◆ **Page excerpt**:
========

# Best Banana Flavouring



## Glytch (24/10/16)

I've only really tried TFA Banana Cream and find it very sweet and artificial. It taste like those chewy banana sweets you used to get or like an artificial banana syrup flavour.

I'm looking for something to put in a recipe for a banana ice-cream or a strawberry and banana smoothy. I want a fresh banana flavour.

I see TFA Banana Ripe in some recipes but the SA Vendors only have TFA Banana. Is this the same thing?

Also how does FA Banana taste?

Reactions: Like 1


----------



## RichJB (24/10/16)

Sorry, Glytch, I can't answer any of your questions but I had to laugh at Richio's description for TFA Banana: "A light, refreshing apricot taste." Well, OK then.

Reactions: Like 1


----------



## incredible_hullk (24/10/16)

Hi @Glytch ...if you want for ice cream or smoothie what about bananas and cream?

Anyone have experience with that offering from TFA

Reactions: Like 1


----------



## SmokeyJoe (24/10/16)

Glytch said:


> I've only really tried TFA Banana Cream and find it very sweet and artificial. It taste like those chewy banana sweets you used to get or like an artificial banana syrup flavour.
> 
> I'm looking for something to put in a recipe for a banana ice-cream or a strawberry and banana smoothy. I want a fresh banana flavour.
> 
> ...


Should be the same thing, just drop Richio a mail from blckvapouper to confirm. Just note, banana ripe is a plastic killer. Dont steep is in a plastic bottle, use glass only, but its a brilliant concentrate

Reactions: Like 1 | Agree 1 | Thanks 1


----------



## method1 (24/10/16)

TFA banana ripe is no-fly.
TFA Banana is a different flavour.
Both quite nasty imo but taste is subjective and all that 

FA banana is more of a green banana - not bad in some situations.

Reactions: Like 1 | Thanks 1


----------



## herb1 (24/10/16)

I used Inawera's banana but it's too weak in multi-flava mixes for my liking even if I up the %

Reactions: Like 1


----------



## Yiannaki (24/10/16)

method1 said:


> TFA banana ripe is no-fly.
> TFA Banana is a different flavour.

========

◆ **Given material**:
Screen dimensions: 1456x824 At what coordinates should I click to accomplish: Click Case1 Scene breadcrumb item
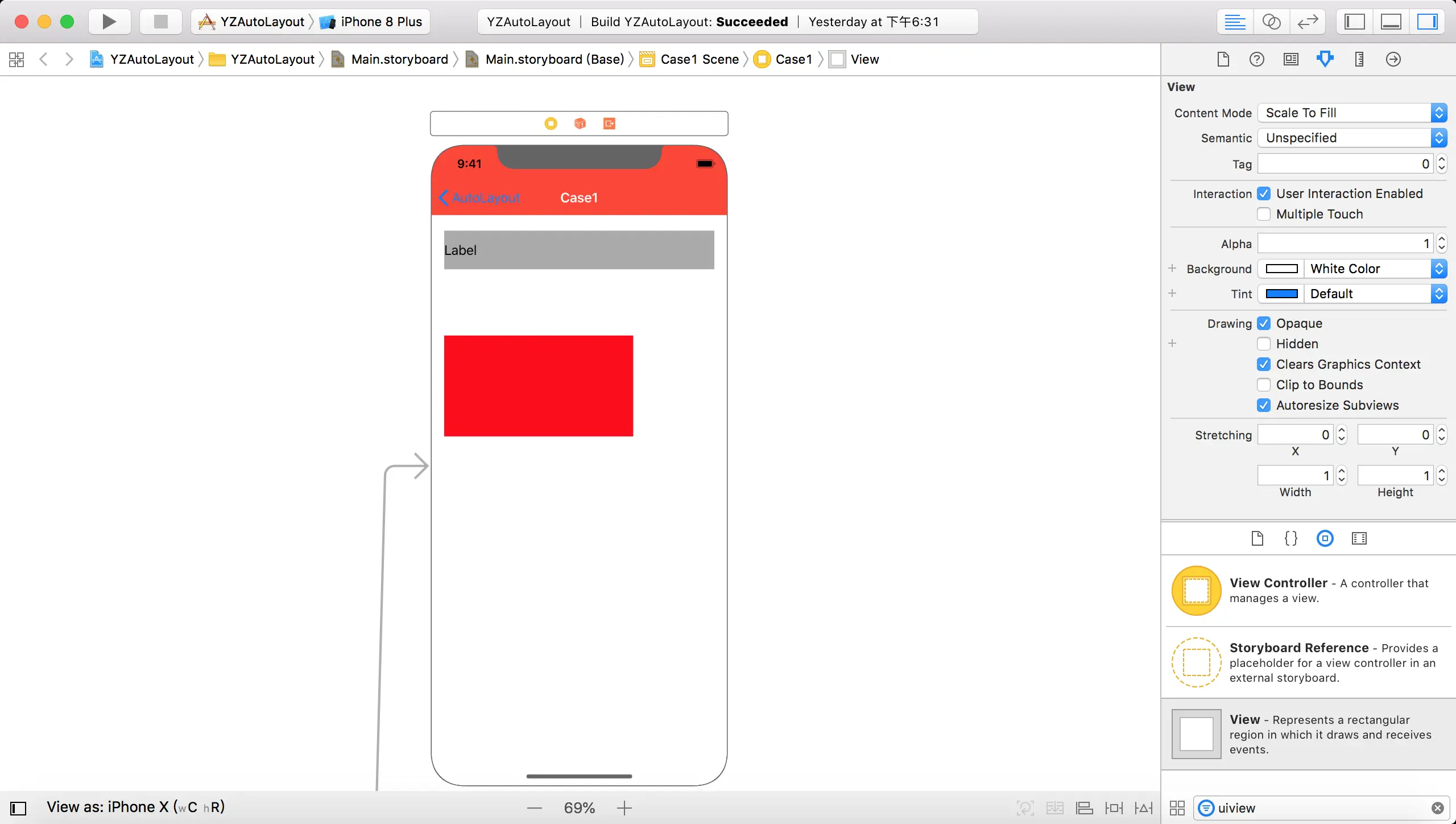pos(699,59)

========

◆ **Tasks and exercises**:
• A. Write out the banana flavoring thread, beginning at the words "Also how does" and stopping after the words "Well, OK then.".
• B. In the banana flavoring thread, how does method1 describe FA Banana?
• C. Carry on the banana flavoring thread from the point where it stops.

◆ **Answers**:
• A.
Also how does FA Banana taste?

Reactions: Like 1


----------



## RichJB (24/10/16)

Sorry, Glytch, I can't answer any of your questions but I had to laugh at Richio's description for TFA Banana: "A light, refreshing apricot taste." Well, OK then.

• B. As more of a green banana, not bad in some situations.

• C.
> Both quite nasty imo but taste is subjective and all that
> 
> FA banana is more of a green banana - not bad in some situations.


Rats! Didn't know ripe was on the no fly.

I just tossed out a 10ml the other day. I could have sold it and become a millionaire

Sent from my SM-N920C using Tapatalk

Reactions: Like 2 | Funny 7


----------



## Kalashnikov (24/10/16)

I have ruined many mixes with banana ripe even at 0.5%. its way to strong and the smell is extreme

Reactions: Like 1 | Informative 1


----------



## mavric69 (24/10/16)

method1 said:


> TFA banana ripe is no-fly.
> TFA Banana is a different flavour.
> Both quite nasty imo but taste is subjective and all that
> 
> FA banana is more of a green banana - not bad in some situations.



Banana ripe miff af... as bad as FW Apple Pie imo

Reactions: Like 1


----------



## herb1 (24/10/16)

*scraps that off blckvapour list*

Reactions: Like 1 | Funny 1


----------



## Effjh (24/10/16)

FW Banana is my fav, full on candy though, not a realistic banana. I don't like any of the others, although FW Banana mixes well with TFA Banana Cream.

Reactions: Like 1


----------



## KZOR (24/10/16)

I use "VM : Banana bread" (Vapour Mountain).

Reactions: Like 1


----------



## Dr Phil (24/10/16)

Man o man always looking for a good banana vape

Reactions: Like 1 | Agree 1


----------



## mavric69 (25/10/16)

Been struggling for about a year to get a perfect Peanut Butter Banana mix right... any suggestions?

Reactions: Like 1


----------



## incredible_hullk (25/10/16)

Imran Gafieldien said:


> Been struggling for about a year to get a perfect Peanut Butter Banana mix right... any suggestions?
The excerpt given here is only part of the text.